Pero si la conciencia de pecado va a ser producida, la ley de Dios debe ser proclamada en las vidas de las personas cristianas y también por medio de la palabra. Es bastante inútil para el predicador lanzar fuego y azufre desde el púlpito, si al mismo tiempo los ocupantes de las bancas siguen tomando el pecado muy ligeramente y estando satisfechos con los estándares morales del mundo. Toda esfera de la Iglesia debe hacer su parte en proclamar la ley de Dios con sus vidas para que los secretos de los corazones de los hombres sean revelados.

Todas estas cosas, sin embargo, son en sí mismas bastante insuficientes para producir conciencia de pecado. Mientras más uno observa la condición de la Iglesia, más se siente uno en la obligación de confesar que la conciencia de pecado es un gran misterio que puede ser producido sólo por el Espíritu de Dios. La proclamación de la ley, en palabra y obra, puede preparar el camino para la experiencia, pero la experiencia misma proviene de Dios. Cuando uno hombre tiene esa experiencia, cuando un hombre tiene la convicción de pecado, toda su actitud frente a la vida es transformada; se asombra frente a su antigua ceguera, y el mensaje del Evangelio, que antes parecía ser un cuento sin valor, pasa a ser un instinto iluminado. Pero es sólo Dios quien puede producir el cambio. Por favor, no intentemos estar sin el Espíritu de Dios.

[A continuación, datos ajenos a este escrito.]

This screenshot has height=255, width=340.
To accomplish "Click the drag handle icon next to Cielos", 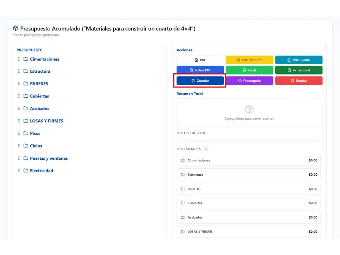I will (19, 146).
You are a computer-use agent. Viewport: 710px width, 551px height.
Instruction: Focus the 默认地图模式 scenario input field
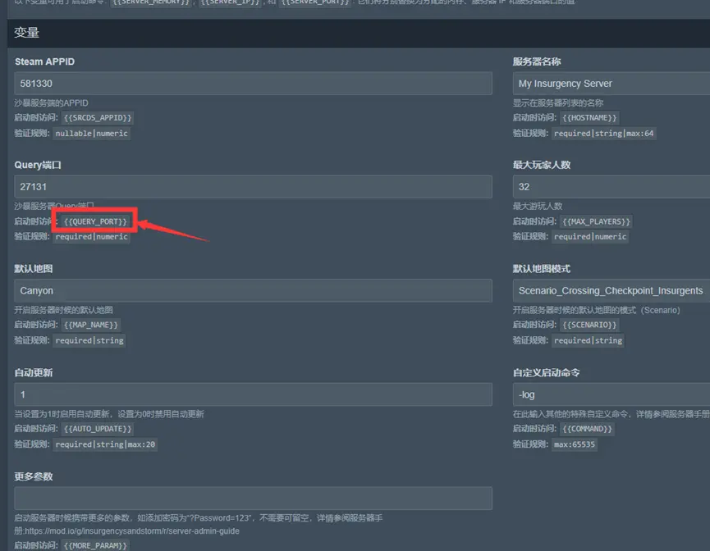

El error fundamental de la iglesia moderna es que básicamente está comprometida en una tarea imposible—está afanosamente comprometida a llamar a los justos al arrepentimiento. Los predicadores modernos están tratando de traer hombres a la iglesia sin requerirles que renuncien a su orgullo; están tratando de ayudar a los hombres a evitar la convicción de pecado. El predicador sube al púlpito, abre la Biblia y se dirige a la congregación con algo así como: “Ustedes son muy buenos,” dice él; “responden a cada llamado que tenga relación con el bienestar de la comunidad. Ahora tenemos en la Biblia—especialmente en la vida de Jesús—algo tan bueno que creemos que es suficientemente bueno para gente buena como ustedes.” Tal es la predicación moderna. Es escuchada cada domingo en miles de púlpitos. Pero es completamente inútil. Ni siquiera nuestro Señor llamó a los justos al arrepentimiento, y probablemente nosotros no tendremos más éxito que Él.


Referencias

  1. Para lo que sigue, ver “La Iglesia en la Guerra,” en The Presbyterian del 29 de mayo de 1919, pp. 10ss.